══ Records for this exercise ══

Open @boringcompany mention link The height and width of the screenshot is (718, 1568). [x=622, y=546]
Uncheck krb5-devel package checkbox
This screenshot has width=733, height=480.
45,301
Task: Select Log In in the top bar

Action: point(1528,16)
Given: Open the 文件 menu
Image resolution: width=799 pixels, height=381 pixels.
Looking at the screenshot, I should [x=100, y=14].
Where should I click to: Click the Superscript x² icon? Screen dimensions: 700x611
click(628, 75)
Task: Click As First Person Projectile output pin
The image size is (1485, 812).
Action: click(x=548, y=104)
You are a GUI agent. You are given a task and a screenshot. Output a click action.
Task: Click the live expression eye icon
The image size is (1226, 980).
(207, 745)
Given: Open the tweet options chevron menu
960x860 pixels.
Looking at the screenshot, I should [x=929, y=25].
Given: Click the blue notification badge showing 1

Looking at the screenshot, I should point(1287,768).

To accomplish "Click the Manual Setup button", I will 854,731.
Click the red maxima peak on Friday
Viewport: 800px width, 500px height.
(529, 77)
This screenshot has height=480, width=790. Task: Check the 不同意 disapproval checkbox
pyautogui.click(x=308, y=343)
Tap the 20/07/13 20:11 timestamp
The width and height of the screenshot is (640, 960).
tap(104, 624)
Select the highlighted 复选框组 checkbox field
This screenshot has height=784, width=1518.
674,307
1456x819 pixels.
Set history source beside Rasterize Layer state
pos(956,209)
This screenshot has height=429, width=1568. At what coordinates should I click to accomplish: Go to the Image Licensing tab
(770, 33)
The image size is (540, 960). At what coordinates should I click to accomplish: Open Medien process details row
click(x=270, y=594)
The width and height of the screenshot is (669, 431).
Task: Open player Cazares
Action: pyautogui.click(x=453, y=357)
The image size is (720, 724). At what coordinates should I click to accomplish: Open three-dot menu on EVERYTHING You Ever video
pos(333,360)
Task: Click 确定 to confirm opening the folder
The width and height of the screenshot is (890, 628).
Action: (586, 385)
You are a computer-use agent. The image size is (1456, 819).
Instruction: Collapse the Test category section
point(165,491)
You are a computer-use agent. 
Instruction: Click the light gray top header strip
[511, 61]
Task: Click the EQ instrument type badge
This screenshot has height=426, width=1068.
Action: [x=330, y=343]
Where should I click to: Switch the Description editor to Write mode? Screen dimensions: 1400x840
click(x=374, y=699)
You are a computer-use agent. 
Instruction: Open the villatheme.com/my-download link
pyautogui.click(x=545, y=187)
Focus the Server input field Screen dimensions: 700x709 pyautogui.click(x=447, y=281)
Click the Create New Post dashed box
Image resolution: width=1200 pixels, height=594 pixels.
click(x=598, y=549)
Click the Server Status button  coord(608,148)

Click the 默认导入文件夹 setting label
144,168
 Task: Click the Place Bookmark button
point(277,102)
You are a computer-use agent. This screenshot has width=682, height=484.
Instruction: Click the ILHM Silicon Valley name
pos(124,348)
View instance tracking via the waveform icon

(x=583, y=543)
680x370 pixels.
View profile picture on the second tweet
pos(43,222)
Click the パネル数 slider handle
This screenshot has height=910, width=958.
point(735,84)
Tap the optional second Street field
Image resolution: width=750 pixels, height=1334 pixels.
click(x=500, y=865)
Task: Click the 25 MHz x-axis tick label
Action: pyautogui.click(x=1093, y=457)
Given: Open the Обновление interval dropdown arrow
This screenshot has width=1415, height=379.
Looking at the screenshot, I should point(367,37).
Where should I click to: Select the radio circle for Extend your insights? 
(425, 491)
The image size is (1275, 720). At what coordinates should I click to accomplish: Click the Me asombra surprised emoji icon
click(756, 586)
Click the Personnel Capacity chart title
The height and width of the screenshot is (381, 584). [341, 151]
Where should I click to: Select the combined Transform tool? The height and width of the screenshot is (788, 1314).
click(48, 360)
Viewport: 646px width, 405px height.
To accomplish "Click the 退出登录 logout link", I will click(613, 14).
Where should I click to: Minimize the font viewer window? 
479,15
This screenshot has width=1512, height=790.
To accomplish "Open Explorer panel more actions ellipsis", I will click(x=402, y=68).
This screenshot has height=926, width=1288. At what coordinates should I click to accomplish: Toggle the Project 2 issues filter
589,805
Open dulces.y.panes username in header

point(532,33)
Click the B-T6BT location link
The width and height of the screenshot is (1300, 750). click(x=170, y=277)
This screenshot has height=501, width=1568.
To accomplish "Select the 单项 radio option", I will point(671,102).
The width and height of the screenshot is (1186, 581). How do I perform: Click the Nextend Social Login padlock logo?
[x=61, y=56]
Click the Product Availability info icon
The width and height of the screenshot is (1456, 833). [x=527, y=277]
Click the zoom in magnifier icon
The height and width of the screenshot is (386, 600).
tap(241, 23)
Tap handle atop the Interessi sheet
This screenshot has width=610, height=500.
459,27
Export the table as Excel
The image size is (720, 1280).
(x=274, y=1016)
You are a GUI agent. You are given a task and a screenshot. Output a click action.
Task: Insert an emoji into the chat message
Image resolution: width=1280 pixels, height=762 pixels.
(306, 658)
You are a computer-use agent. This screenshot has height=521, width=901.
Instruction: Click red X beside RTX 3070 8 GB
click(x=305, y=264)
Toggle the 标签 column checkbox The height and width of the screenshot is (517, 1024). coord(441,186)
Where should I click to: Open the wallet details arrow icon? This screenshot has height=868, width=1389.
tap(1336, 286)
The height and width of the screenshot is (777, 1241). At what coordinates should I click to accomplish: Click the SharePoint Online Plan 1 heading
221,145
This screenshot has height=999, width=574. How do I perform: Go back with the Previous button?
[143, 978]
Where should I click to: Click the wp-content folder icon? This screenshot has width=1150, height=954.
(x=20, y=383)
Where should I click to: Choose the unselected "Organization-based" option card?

═══

# [Task to complete]
Recast every one of the rows above as a JSON list of strings, one string per line, skipping any blank lines.

# [Result]
[
  "Open @boringcompany mention link The height and width of the screenshot is (718, 1568). [x=622, y=546]",
  "Uncheck krb5-devel package checkbox",
  "This screenshot has width=733, height=480.",
  "45,301",
  "Task: Select Log In in the top bar",
  "Action: point(1528,16)",
  "Given: Open the 文件 menu",
  "Image resolution: width=799 pixels, height=381 pixels.",
  "Looking at the screenshot, I should [x=100, y=14].",
  "Where should I click to: Click the Superscript x² icon? Screen dimensions: 700x611",
  "click(628, 75)",
  "Task: Click As First Person Projectile output pin",
  "The image size is (1485, 812).",
  "Action: click(x=548, y=104)",
  "You are a GUI agent. You are given a task and a screenshot. Output a click action.",
  "Task: Click the live expression eye icon",
  "The image size is (1226, 980).",
  "(207, 745)",
  "Given: Open the tweet options chevron menu",
  "960x860 pixels.",
  "Looking at the screenshot, I should [x=929, y=25].",
  "Given: Click the blue notification badge showing 1",
  "Looking at the screenshot, I should point(1287,768).",
  "To accomplish \"Click the Manual Setup button\", I will 854,731.",
  "Click the red maxima peak on Friday",
  "Viewport: 800px width, 500px height.",
  "(529, 77)",
  "This screenshot has height=480, width=790. Task: Check the 不同意 disapproval checkbox",
  "pyautogui.click(x=308, y=343)",
  "Tap the 20/07/13 20:11 timestamp",
  "The width and height of the screenshot is (640, 960).",
  "tap(104, 624)",
  "Select the highlighted 复选框组 checkbox field",
  "This screenshot has height=784, width=1518.",
  "674,307",
  "1456x819 pixels.",
  "Set history source beside Rasterize Layer state",
  "pos(956,209)",
  "This screenshot has height=429, width=1568. At what coordinates should I click to accomplish: Go to the Image Licensing tab",
  "(770, 33)",
  "The image size is (540, 960). At what coordinates should I click to accomplish: Open Medien process details row",
  "click(x=270, y=594)",
  "The width and height of the screenshot is (669, 431).",
  "Task: Open player Cazares",
  "Action: pyautogui.click(x=453, y=357)",
  "The image size is (720, 724). At what coordinates should I click to accomplish: Open three-dot menu on EVERYTHING You Ever video",
  "pos(333,360)",
  "Task: Click 确定 to confirm opening the folder",
  "The width and height of the screenshot is (890, 628).",
  "Action: (586, 385)",
  "You are a computer-use agent. The image size is (1456, 819).",
  "Instruction: Collapse the Test category section",
  "point(165,491)",
  "You are a computer-use agent. ",
  "Instruction: Click the light gray top header strip",
  "[511, 61]",
  "Task: Click the EQ instrument type badge",
  "This screenshot has height=426, width=1068.",
  "Action: [x=330, y=343]",
  "Where should I click to: Switch the Description editor to Write mode? Screen dimensions: 1400x840",
  "click(x=374, y=699)",
  "You are a computer-use agent. ",
  "Instruction: Open the villatheme.com/my-download link",
  "pyautogui.click(x=545, y=187)",
  "Focus the Server input field Screen dimensions: 700x709 pyautogui.click(x=447, y=281)",
  "Click the Create New Post dashed box",
  "Image resolution: width=1200 pixels, height=594 pixels.",
  "click(x=598, y=549)",
  "Click the Server Status button  coord(608,148)",
  "Click the 默认导入文件夹 setting label",
  "144,168",
  " Task: Click the Place Bookmark button",
  "point(277,102)",
  "You are a computer-use agent. This screenshot has width=682, height=484.",
  "Instruction: Click the ILHM Silicon Valley name",
  "pos(124,348)",
  "View instance tracking via the waveform icon",
  "(x=583, y=543)",
  "680x370 pixels.",
  "View profile picture on the second tweet",
  "pos(43,222)",
  "Click the パネル数 slider handle",
  "This screenshot has height=910, width=958.",
  "point(735,84)",
  "Tap the optional second Street field",
  "Image resolution: width=750 pixels, height=1334 pixels.",
  "click(x=500, y=865)",
  "Task: Click the 25 MHz x-axis tick label",
  "Action: pyautogui.click(x=1093, y=457)",
  "Given: Open the Обновление interval dropdown arrow",
  "This screenshot has width=1415, height=379.",
  "Looking at the screenshot, I should point(367,37).",
  "Where should I click to: Select the radio circle for Extend your insights? ",
  "(425, 491)",
  "The image size is (1275, 720). At what coordinates should I click to accomplish: Click the Me asombra surprised emoji icon",
  "click(756, 586)",
  "Click the Personnel Capacity chart title",
  "The height and width of the screenshot is (381, 584). [341, 151]",
  "Where should I click to: Select the combined Transform tool? The height and width of the screenshot is (788, 1314).",
  "click(48, 360)",
  "Viewport: 646px width, 405px height.",
  "To accomplish \"Click the 退出登录 logout link\", I will click(613, 14).",
  "Where should I click to: Minimize the font viewer window? ",
  "479,15",
  "This screenshot has width=1512, height=790.",
  "To accomplish \"Open Explorer panel more actions ellipsis\", I will click(x=402, y=68).",
  "This screenshot has height=926, width=1288. At what coordinates should I click to accomplish: Toggle the Project 2 issues filter",
  "589,805",
  "Open dulces.y.panes username in header",
  "point(532,33)",
  "Click the B-T6BT location link",
  "The width and height of the screenshot is (1300, 750). click(x=170, y=277)",
  "This screenshot has height=501, width=1568.",
  "To accomplish \"Select the 单项 radio option\", I will point(671,102).",
  "The width and height of the screenshot is (1186, 581). How do I perform: Click the Nextend Social Login padlock logo?",
  "[x=61, y=56]",
  "Click the Product Availability info icon",
  "The width and height of the screenshot is (1456, 833). [x=527, y=277]",
  "Click the zoom in magnifier icon",
  "The height and width of the screenshot is (386, 600).",
  "tap(241, 23)",
  "Tap handle atop the Interessi sheet",
  "This screenshot has width=610, height=500.",
  "459,27",
  "Export the table as Excel",
  "The image size is (720, 1280).",
  "(x=274, y=1016)",
  "You are a GUI agent. You are given a task and a screenshot. Output a click action.",
  "Task: Insert an emoji into the chat message",
  "Image resolution: width=1280 pixels, height=762 pixels.",
  "(306, 658)",
  "You are a computer-use agent. This screenshot has height=521, width=901.",
  "Instruction: Click red X beside RTX 3070 8 GB",
  "click(x=305, y=264)",
  "Toggle the 标签 column checkbox The height and width of the screenshot is (517, 1024). coord(441,186)",
  "Where should I click to: Open the wallet details arrow icon? This screenshot has height=868, width=1389.",
  "tap(1336, 286)",
  "The height and width of the screenshot is (777, 1241). At what coordinates should I click to accomplish: Click the SharePoint Online Plan 1 heading",
  "221,145",
  "This screenshot has height=999, width=574. How do I perform: Go back with the Previous button?",
  "[143, 978]",
  "Where should I click to: Click the wp-content folder icon? This screenshot has width=1150, height=954.",
  "(x=20, y=383)",
  "Where should I click to: Choose the unselected \"Organization-based\" option card?"
]